Let $K$ be a field, $n \in \mathbb N$, $V$ an $n$-dimensional $K$-Vector space and $f: V \to V$.
Show: $\exists$ Basis $B$ of $V$ such that $M_{f}=J(\lambda,n)$ $\iff$ $V \cong K[X]/(X-\lambda)^{n}$ with $V$ a $K[X]$-Module
Ideas:
"$\rightarrow$" Let $B$ be Basis for $V$ such that $M_{f}=J(\lambda,n)$
By definition of the Jordan Matrix it means that:
for $B:=\{v_{1},...,v_{n}\}$ we've got:
$f(v_{1})=\lambda v_{1}$,
$f(v_{2})=\lambda v_{2} + v_{1}$ and $f(v_{i})=\lambda v_{i}+v_{i-1}$ $\forall i \in \{2,...n\}$
Now looking at a map:
$\varphi:V\to K[X]/(X-\lambda)^{n}$,
$\varphi(p(f)(v))=[p(f)(v)]$
I know that $dim_{K}V=n=dim_{K}K[X]/(X-\lambda)^{n}$. So all I need to do is that the map is injective. I am unsure of how I should define $[p(f)(v)]$ as an equivalence class in $\{[0],..,[(X-\lambda)^{n-1}]\}$
How do I show that $ker\varphi=0$?
"$\leftarrow$" Main idea, we find the equivalence classes of $[p(f)(v_{i})]$
$\forall i$ $\in\{1,...,n\}$ and show that they are not the same and then somehow lead it back to $f(v_{i})=\lambda v_{i}+v_{i-1}$ $\forall i \in \{2,...,n\}$
Any help would be greatly appreciated.
For the forward implication, the idea is to pick bases of $V$ and of $K[X]/(X-\lambda)^n$ such that the endomorphism $f$ has the same matrix with respect to the former basis as $x$ does with the latter.

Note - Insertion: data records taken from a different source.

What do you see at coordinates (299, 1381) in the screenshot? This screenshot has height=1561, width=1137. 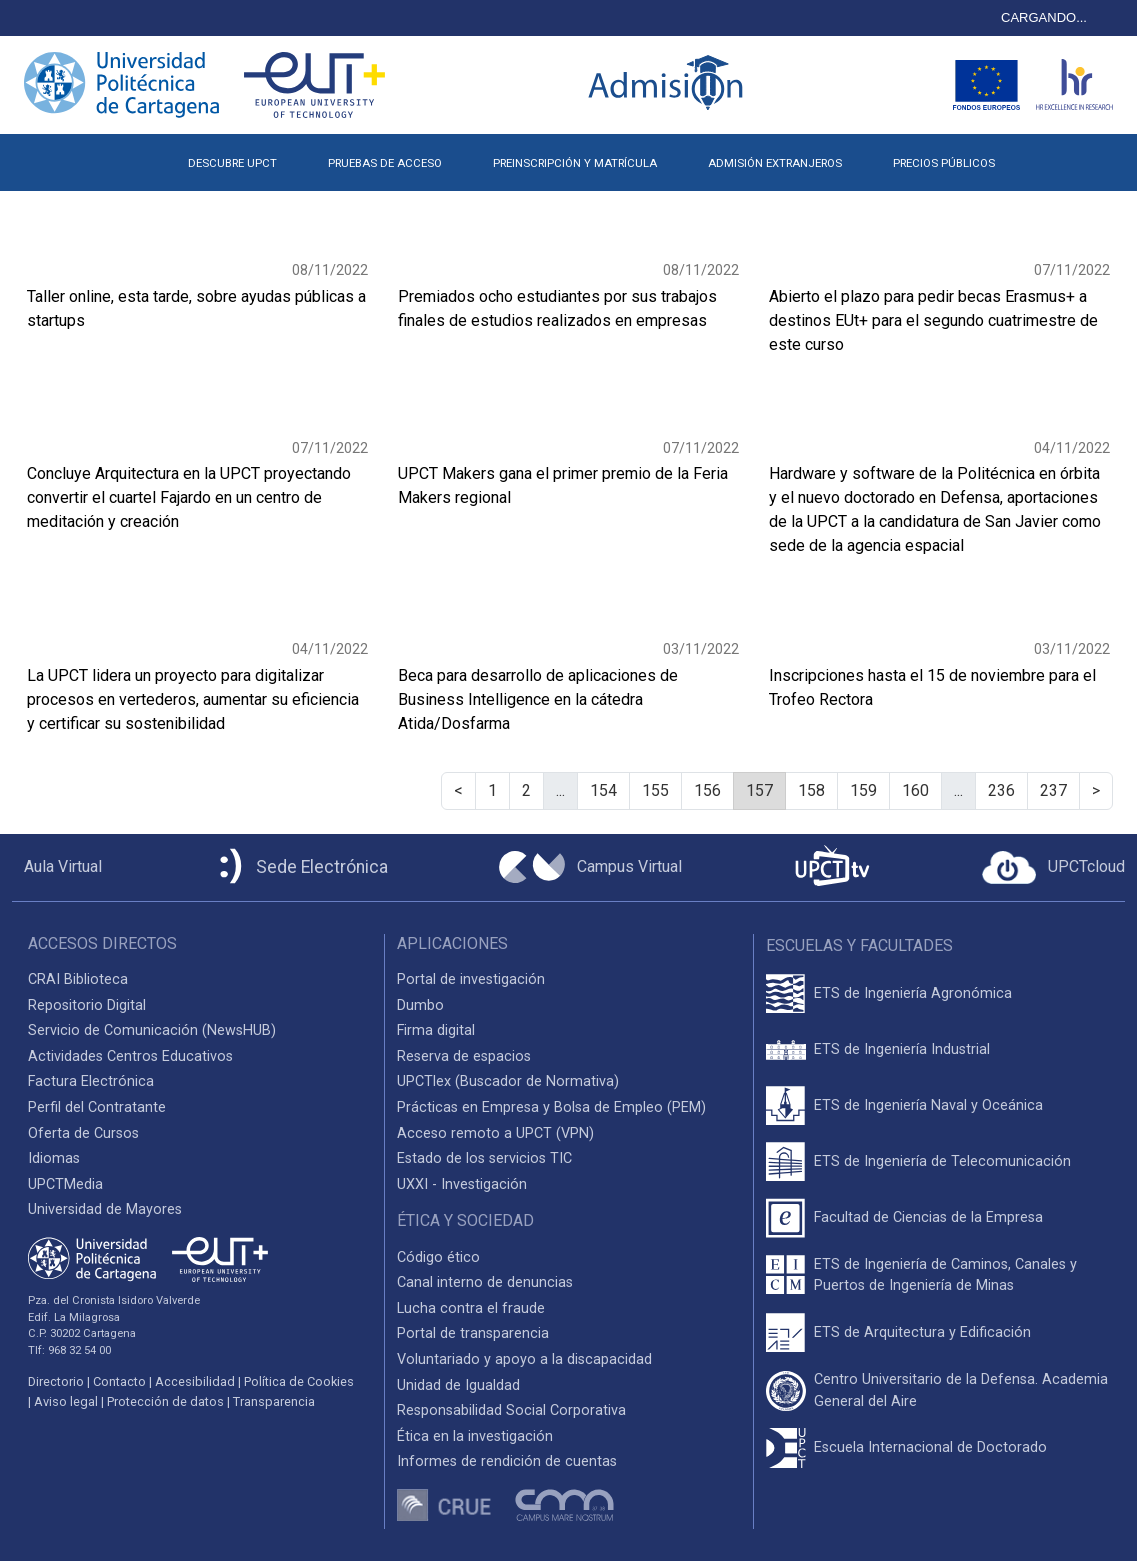 I see `Política de Cookies` at bounding box center [299, 1381]. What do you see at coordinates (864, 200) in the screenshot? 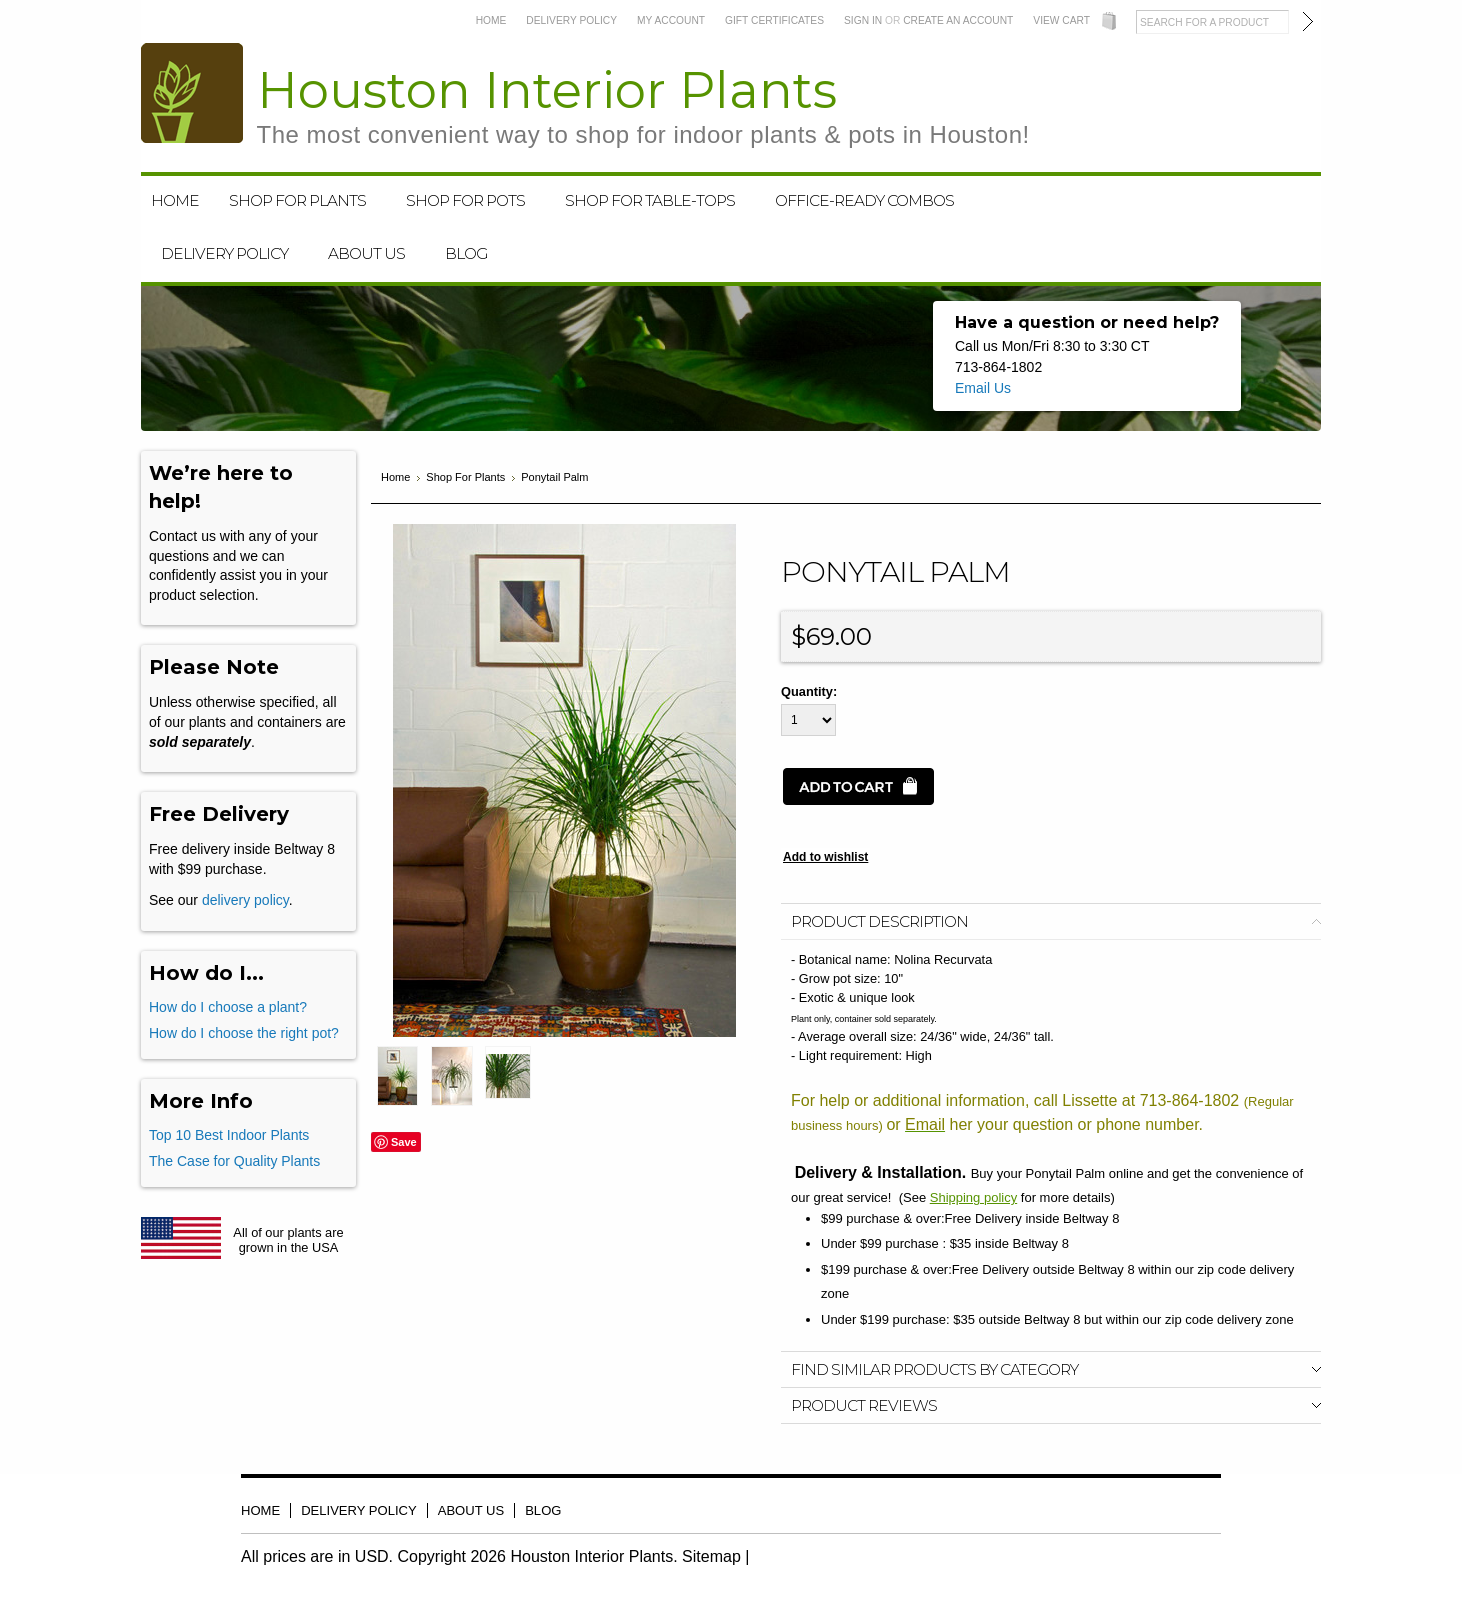
I see `Office-Ready Combos` at bounding box center [864, 200]. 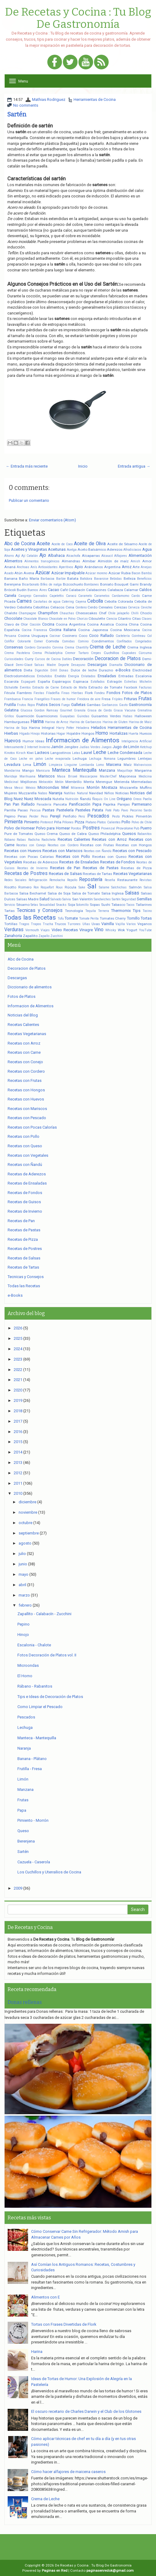 I want to click on Remolacha, so click(x=57, y=880).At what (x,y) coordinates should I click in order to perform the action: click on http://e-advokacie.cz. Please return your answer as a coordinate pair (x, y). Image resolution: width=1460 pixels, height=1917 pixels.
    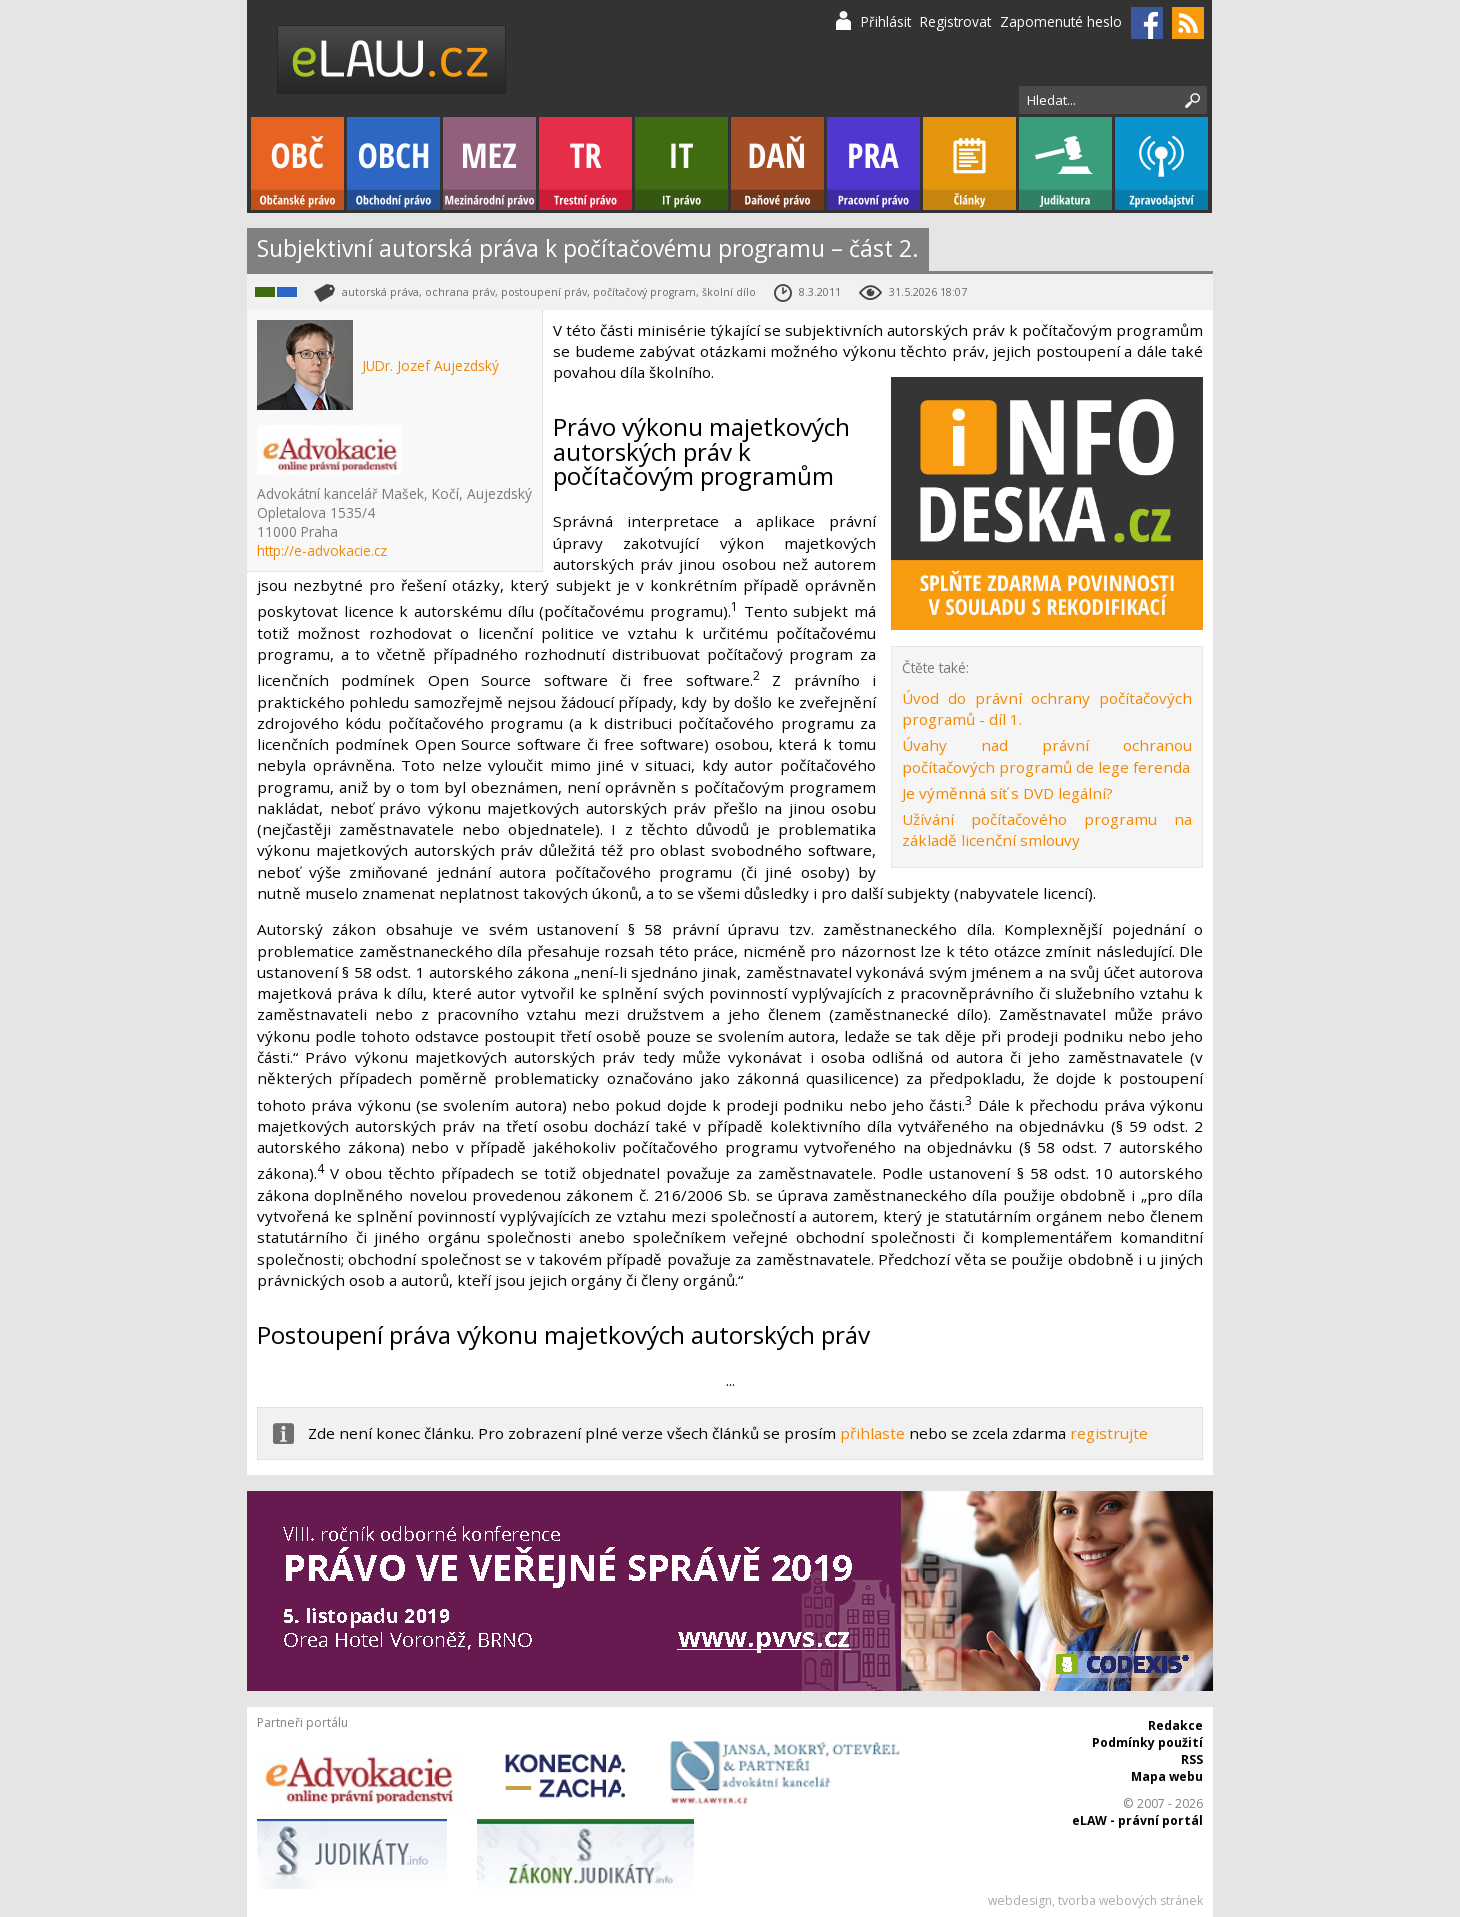
    Looking at the image, I should click on (322, 550).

Consider the basis $\{ m_k = (x-\lambda)^{n-k}: 0 < k \leq n\}$. Then $$xm_1 = x(x-\lambda)^{n-1} = \lambda(x-\lambda)^{n-1}=\lambda m_1$$ and for $k > 1$, $$xm_k = x(x-\lambda)^{n-k} = (x-\lambda)^{n-k+1} + \lambda(x-\lambda)^{n-k} = \lambda m_k + m_{k-1}.$$ Then the matrix of $x$ with respect to this basis is exactly the Jordan block $J_n(\lambda)$. So mapping your $v_i$ to $m_i$ for all $i$ provides a $K[X]$-module isomorphism.
The reverse follows since the image of this basis for $K[X]/(X-\lambda)^n$ will be a Jordan basis for $V$.